> Data in this exercise

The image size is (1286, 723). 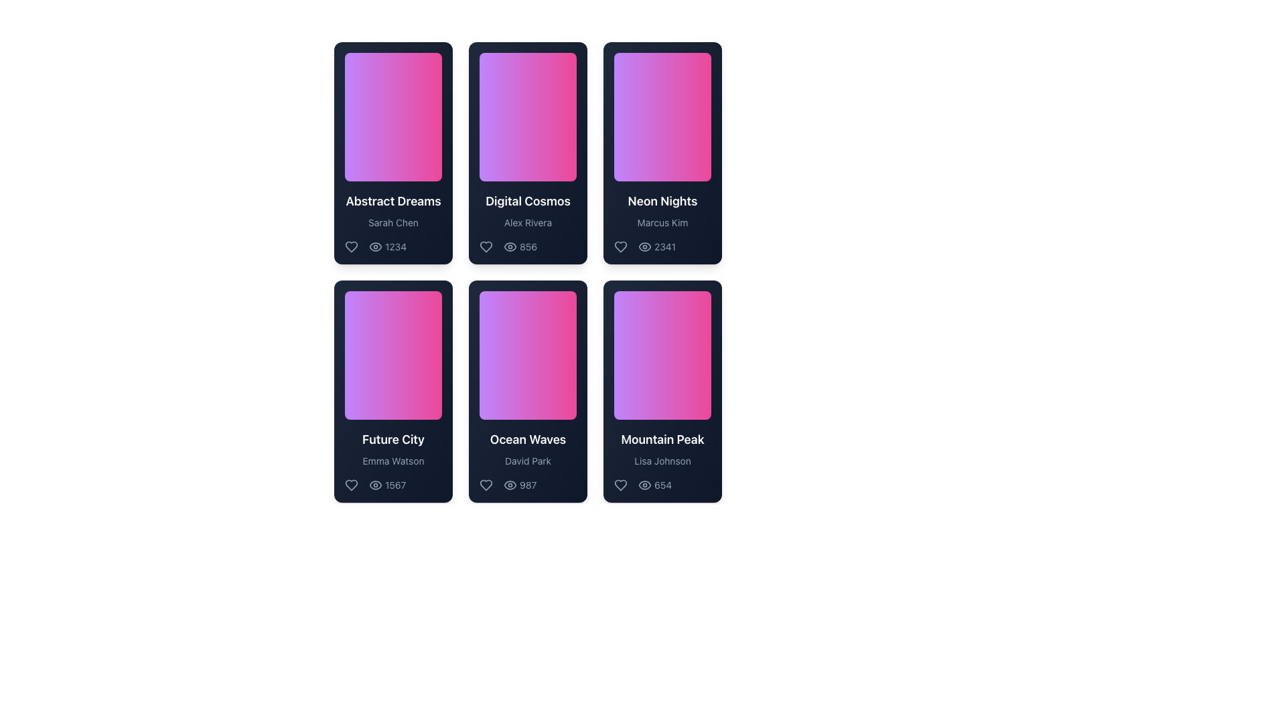 What do you see at coordinates (620, 247) in the screenshot?
I see `the like button (heart icon) located in the lower left corner of the 'Neon Nights' card beneath 'Marcus Kim' to possibly see a tooltip or feedback` at bounding box center [620, 247].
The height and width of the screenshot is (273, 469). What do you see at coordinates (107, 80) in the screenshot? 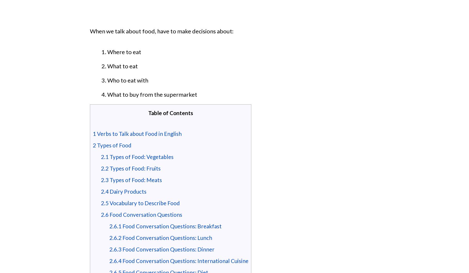
I see `'Who to eat with'` at bounding box center [107, 80].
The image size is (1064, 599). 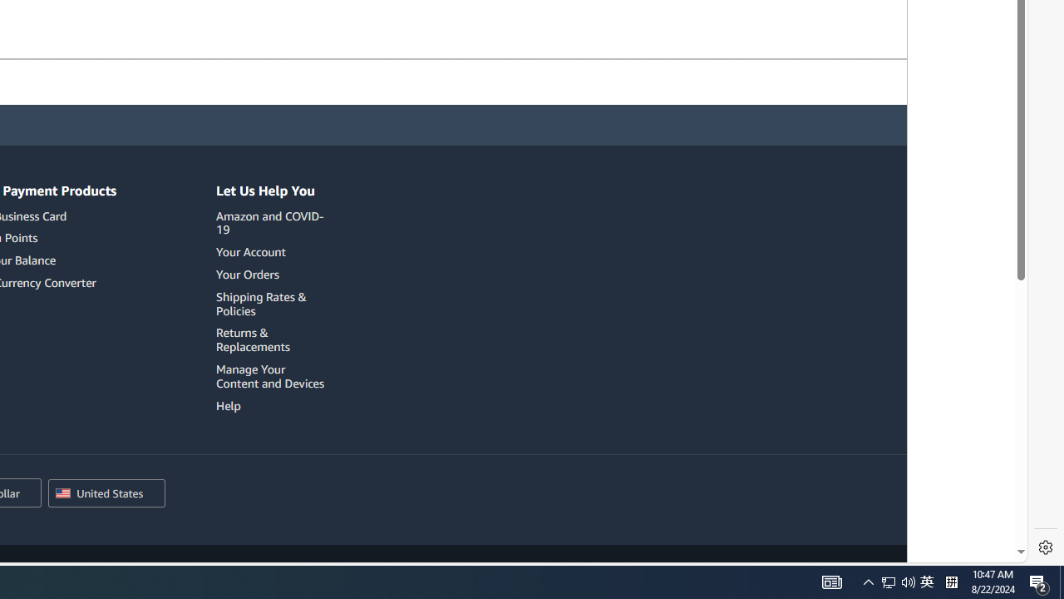 What do you see at coordinates (273, 222) in the screenshot?
I see `'Amazon and COVID-19'` at bounding box center [273, 222].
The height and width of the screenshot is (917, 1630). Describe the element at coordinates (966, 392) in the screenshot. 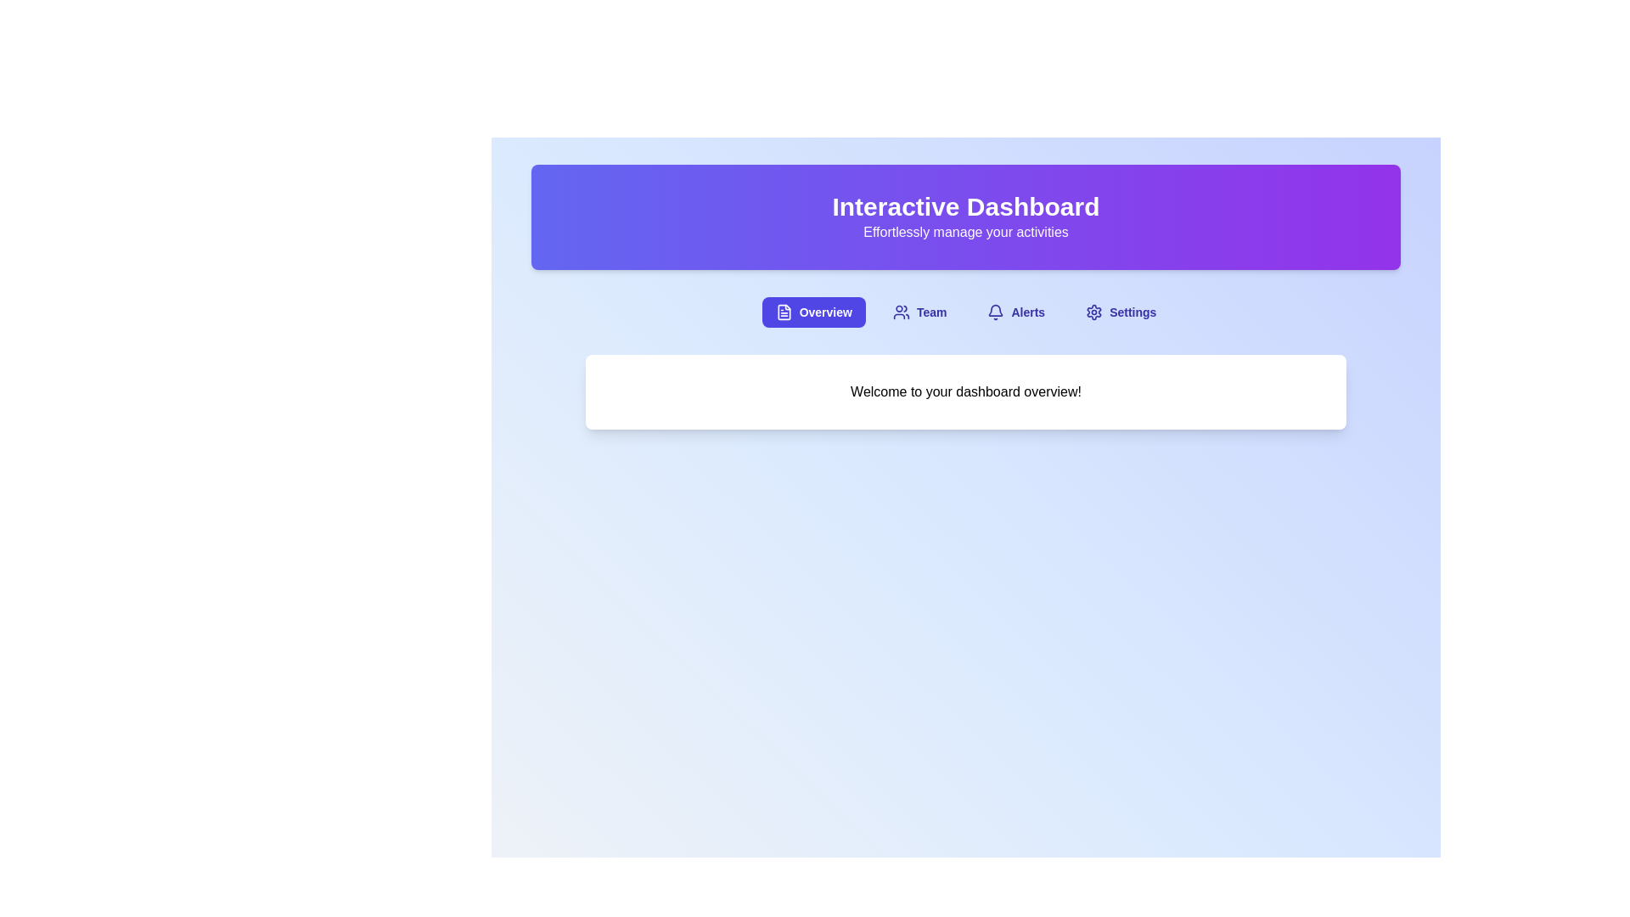

I see `the static text block element that displays 'Welcome to your dashboard overview!' which is positioned below the navigation buttons in the upper-middle section of the main view` at that location.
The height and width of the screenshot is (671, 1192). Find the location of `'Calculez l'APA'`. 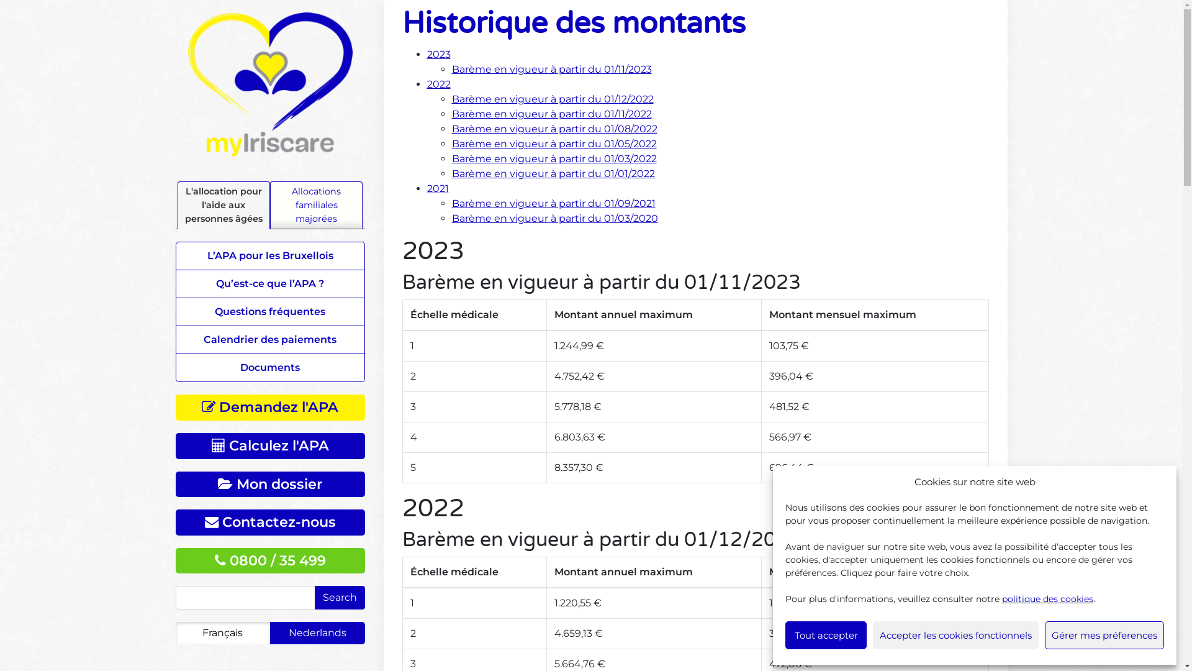

'Calculez l'APA' is located at coordinates (269, 445).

> What needs to be done
Return verbatim the lines from the one containing "The height and width of the screenshot is (671, 1192)." through the final line of the rows, inclusive. Leave the pictures out.

> Task solution
The height and width of the screenshot is (671, 1192). Find the location of `'Calculez l'APA'`. 

'Calculez l'APA' is located at coordinates (269, 445).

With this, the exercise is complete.